**Data excerpts**.
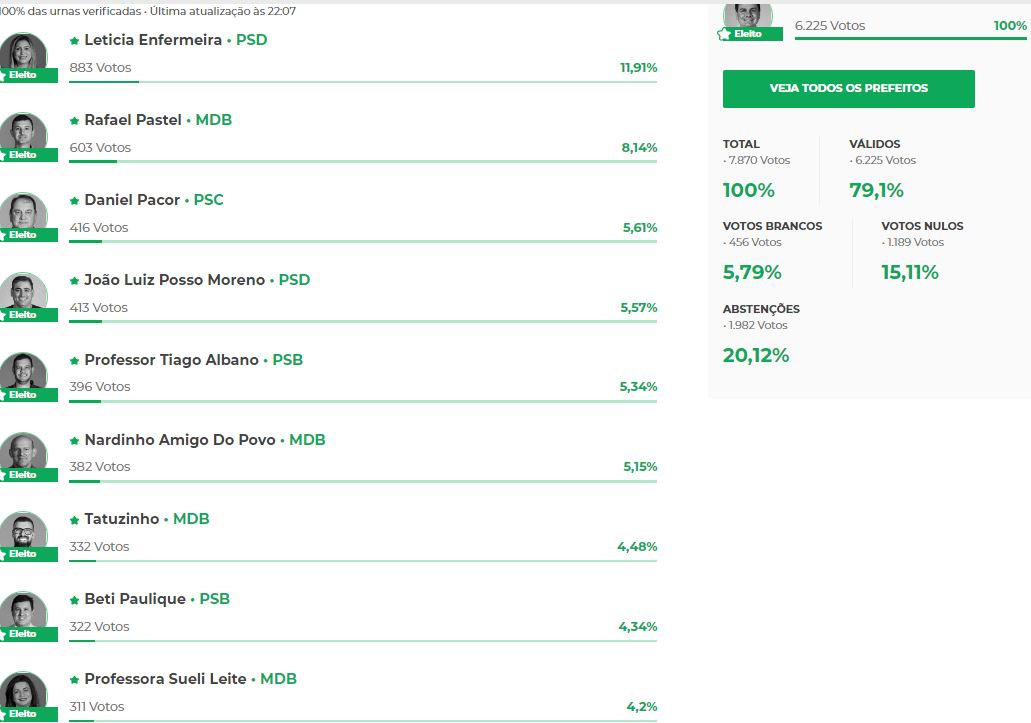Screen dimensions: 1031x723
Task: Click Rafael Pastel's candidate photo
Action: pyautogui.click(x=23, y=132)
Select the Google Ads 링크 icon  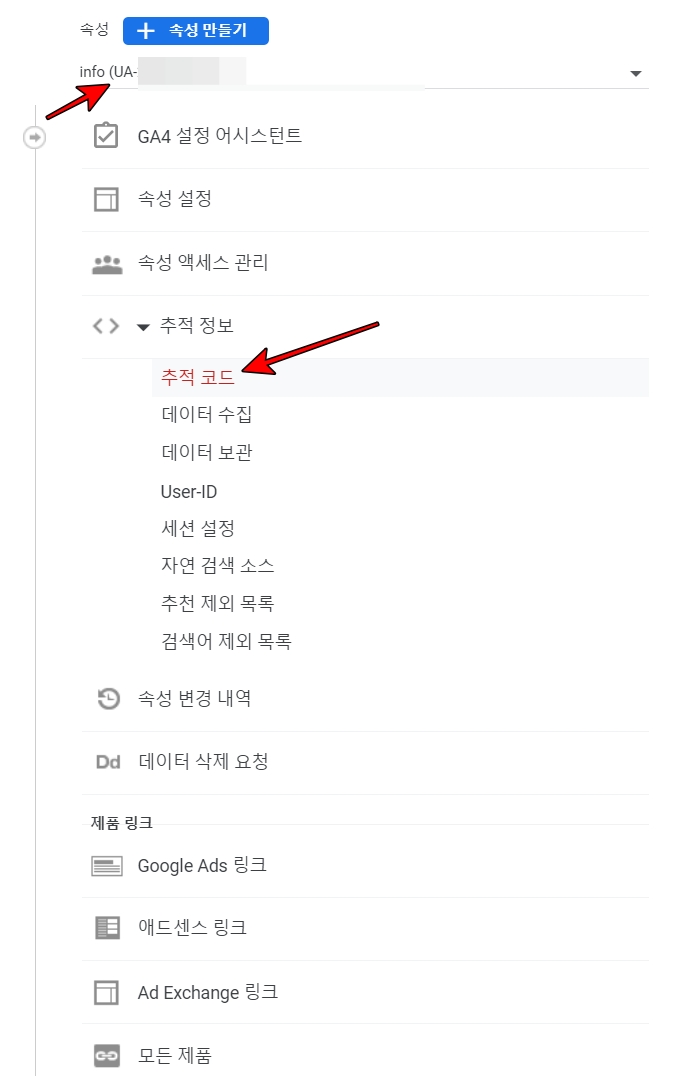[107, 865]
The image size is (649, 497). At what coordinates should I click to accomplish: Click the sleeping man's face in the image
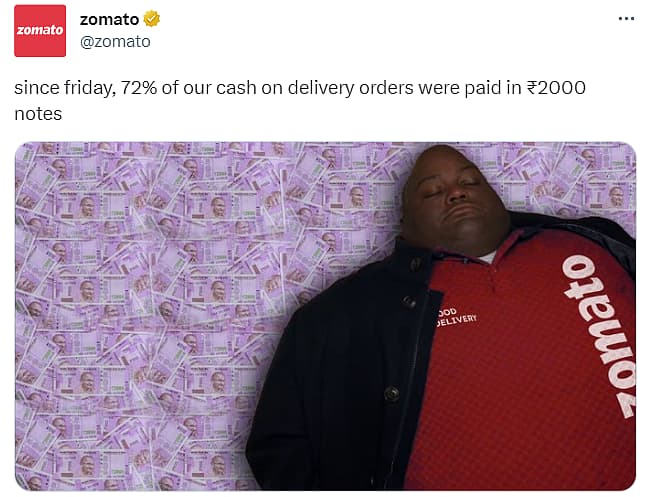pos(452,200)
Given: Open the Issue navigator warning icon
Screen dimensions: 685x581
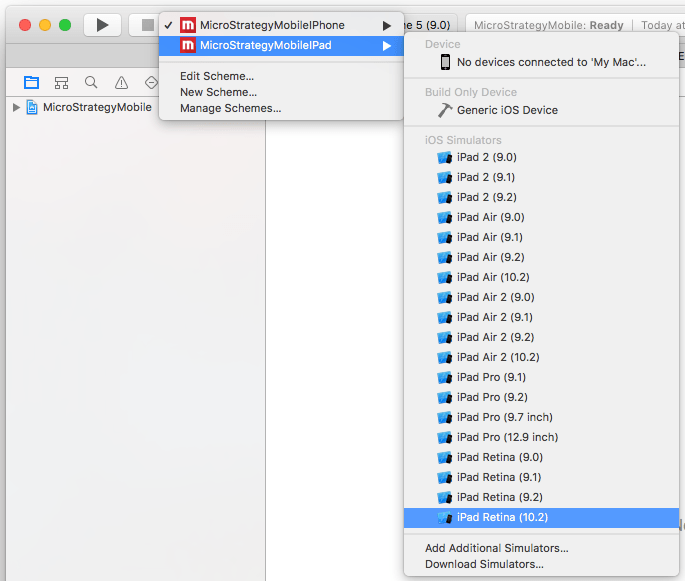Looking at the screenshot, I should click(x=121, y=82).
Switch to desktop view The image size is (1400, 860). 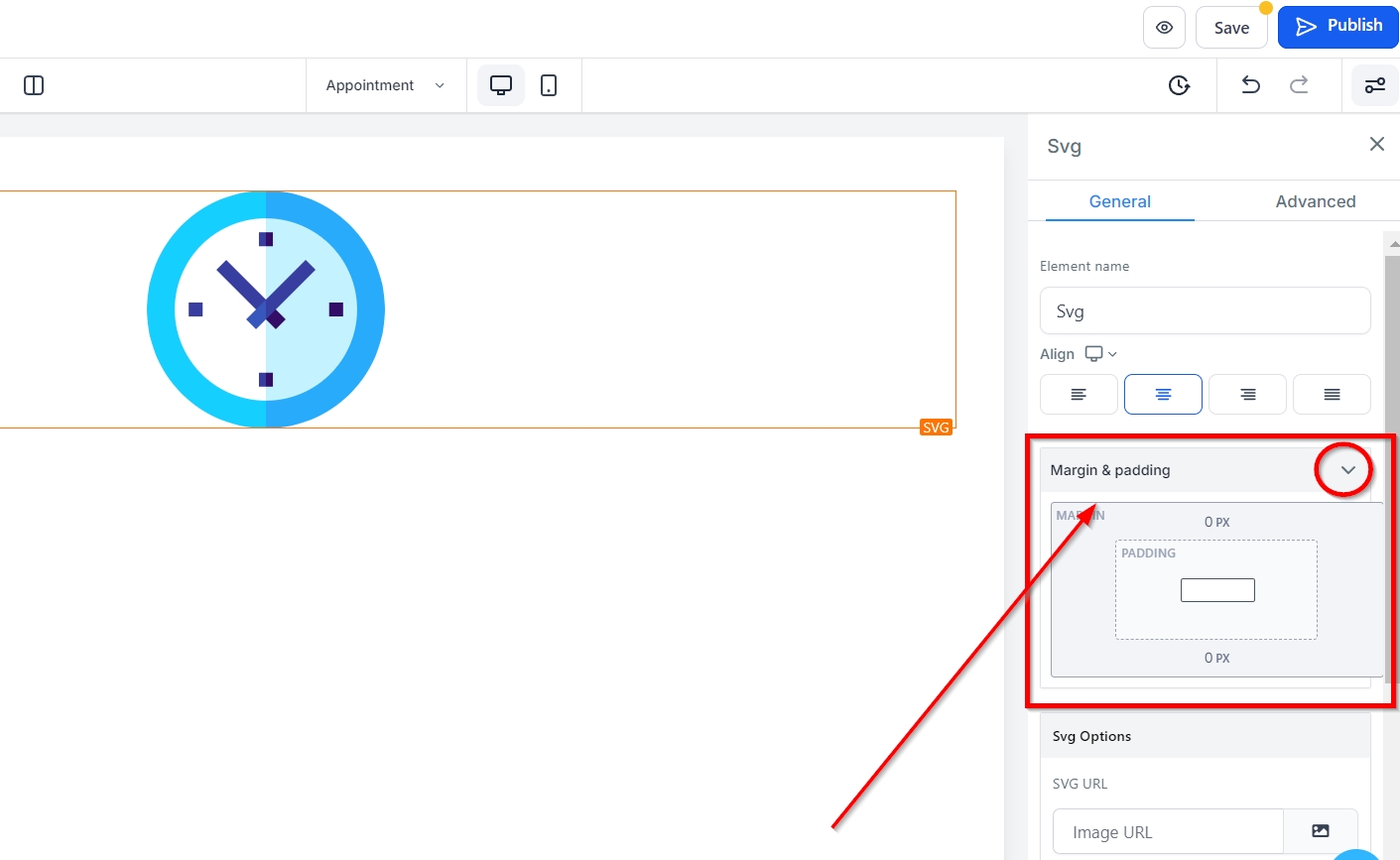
==
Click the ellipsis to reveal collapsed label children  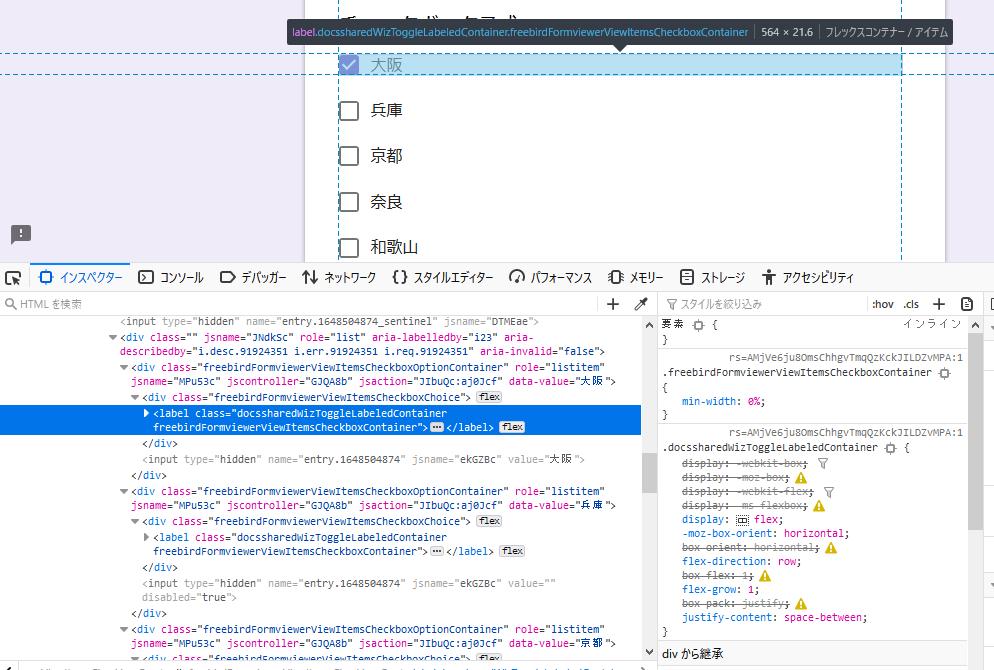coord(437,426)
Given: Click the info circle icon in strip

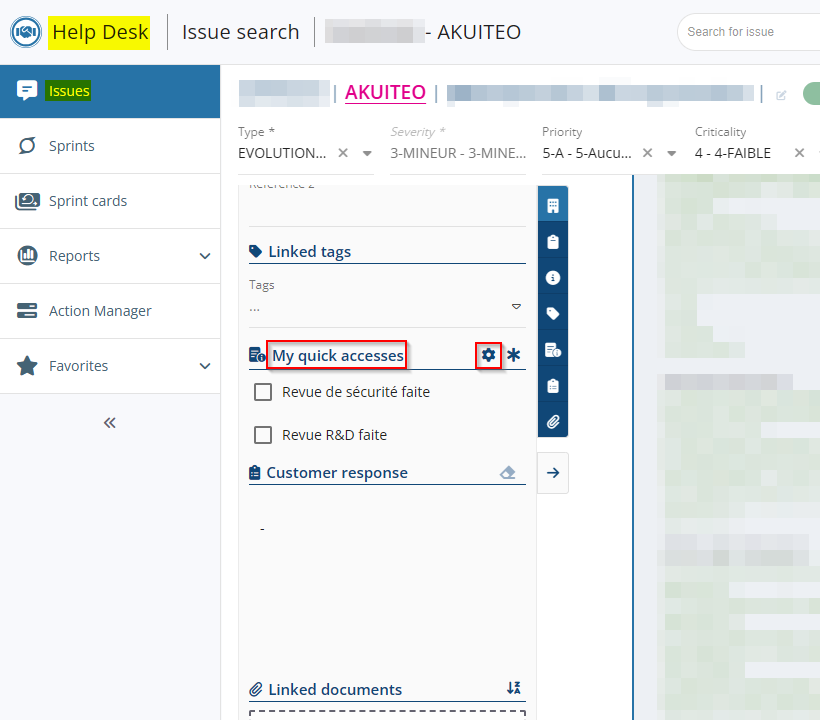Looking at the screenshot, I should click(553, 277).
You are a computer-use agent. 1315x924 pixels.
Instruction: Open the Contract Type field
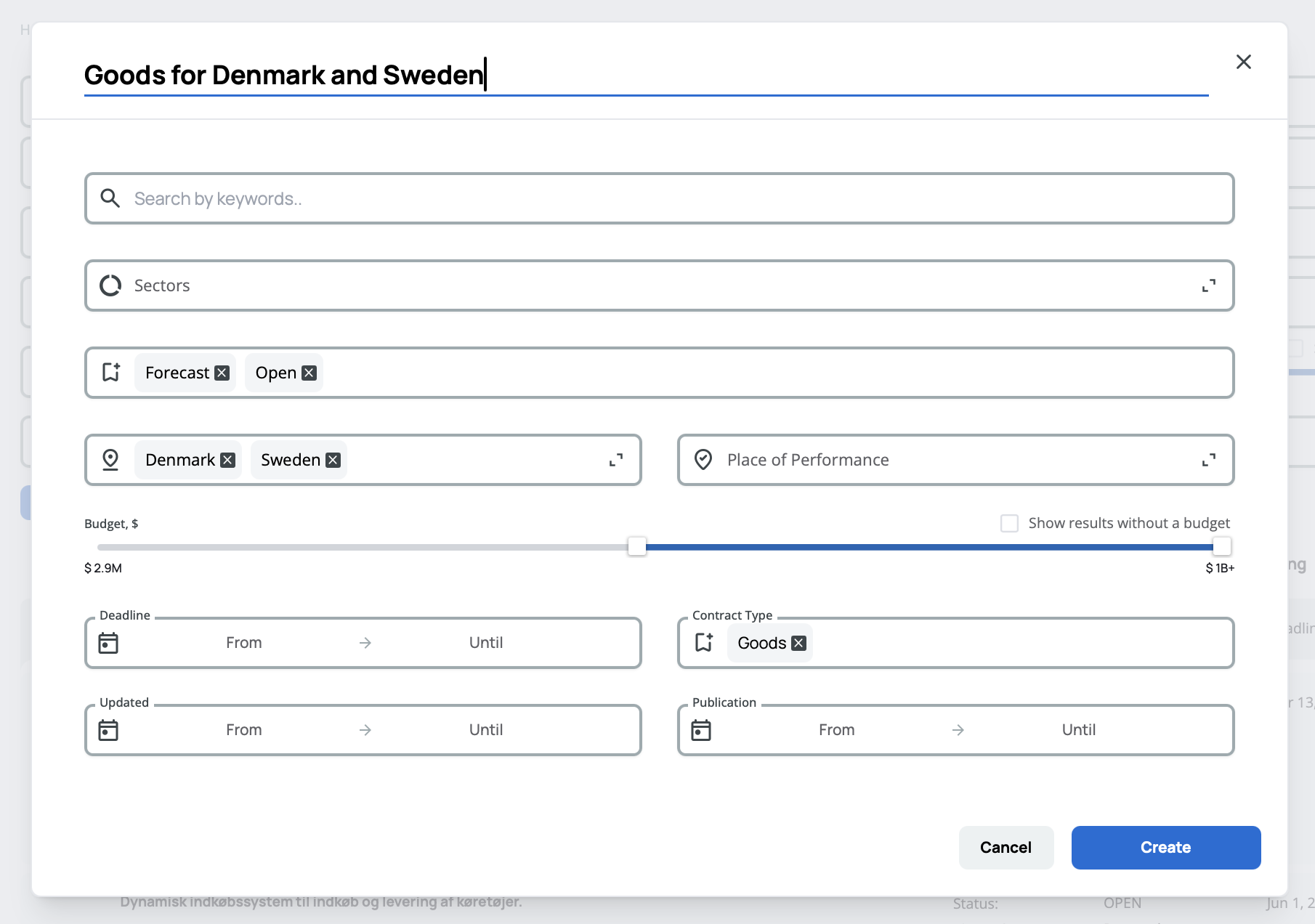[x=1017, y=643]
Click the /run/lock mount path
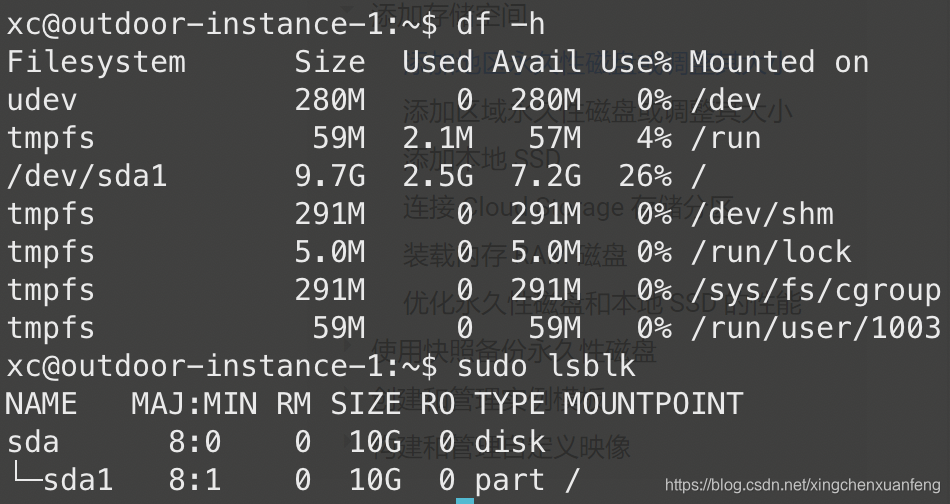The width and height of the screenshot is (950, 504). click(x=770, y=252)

**Problem statement**.
Having found the line with "Screen dimensions: 685x581" and the line with "Switch to desktop" in the material above, write out exactly those two and every line between, leaving the pictures out.

**Completed exercise**.
Screen dimensions: 685x581
Looking at the screenshot, I should click(x=121, y=82).
Switch to desktop view The image size is (1400, 860). 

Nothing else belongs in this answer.